As our preliminary study also focused on the development of a new tram line, we combined spatio-temporal patterns, activity patterns and accessibility data to design optimal public transport routes. We concluded that a new tram line would indeed revitalise the city centre and provide reliable transportation for the suburban areas. The reach of the new tram line, and possibly the extended public transit system, would also offer opportunities for new housing in the suburbs and a larger-scale planning effort. The new line provides a planning tool in itself, thus empowering both the city centre and the wider Turku region within a daily commute.

tram line project turku

Naturally these methods have a variety of obvious and not-so-obvious downfalls. There is a strong selection bias intrinsic in the way the information is collected, as only smartphone users or social-media users, for instance, will leave a visible trace for us to follow and study. At the same time, however, the analysis has the advantage of being essentially free from different planning dogmas and essentially context- agnostic.

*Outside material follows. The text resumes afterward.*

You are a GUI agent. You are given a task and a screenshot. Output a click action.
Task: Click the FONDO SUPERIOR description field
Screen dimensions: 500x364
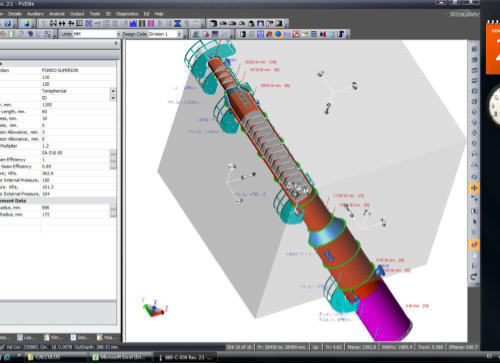tap(79, 70)
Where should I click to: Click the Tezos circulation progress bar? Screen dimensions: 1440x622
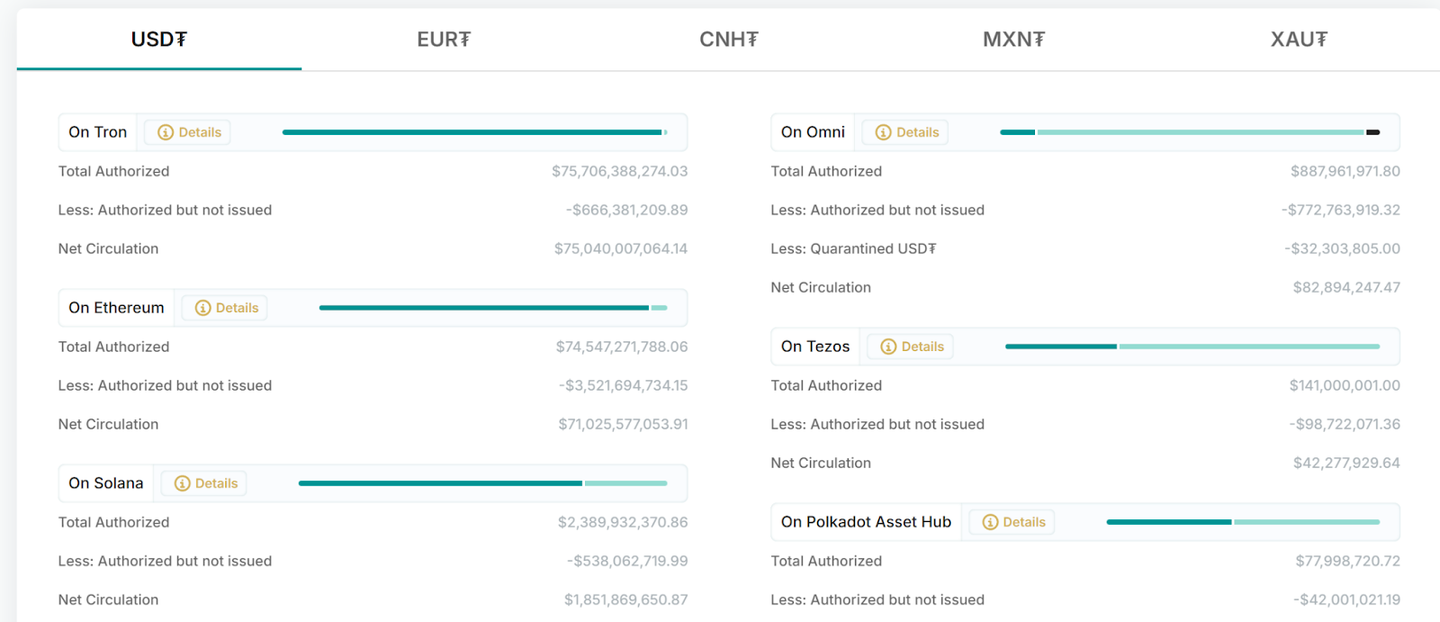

To conclude, we want to find a good balance between projects that are high-concept and context-specific, which allows us to acknowledge differences and similarities within a global framework. With virtual eyes on the street, we can observe the action of actual people and use that information in urban planning to design new activities that can be hosted in a pre-existing, underused location.


It is a wide-ranging approach that can be adopted by government organizations and local institutions, as well as academic researchers, and it has high local interest, as it is quick, easy, commercially viable. It allows us to study the pace of the city and its activities, observed indirectly by sampling the key locations of collective activity, through for example social media. It provides a multi-dimensional abstract map, by slicing up our data sets, instead of traditional geographical maps. This allows the creation of new centralities and strengthens existing connections that have not yet been recognised and integrated into the urban fabric.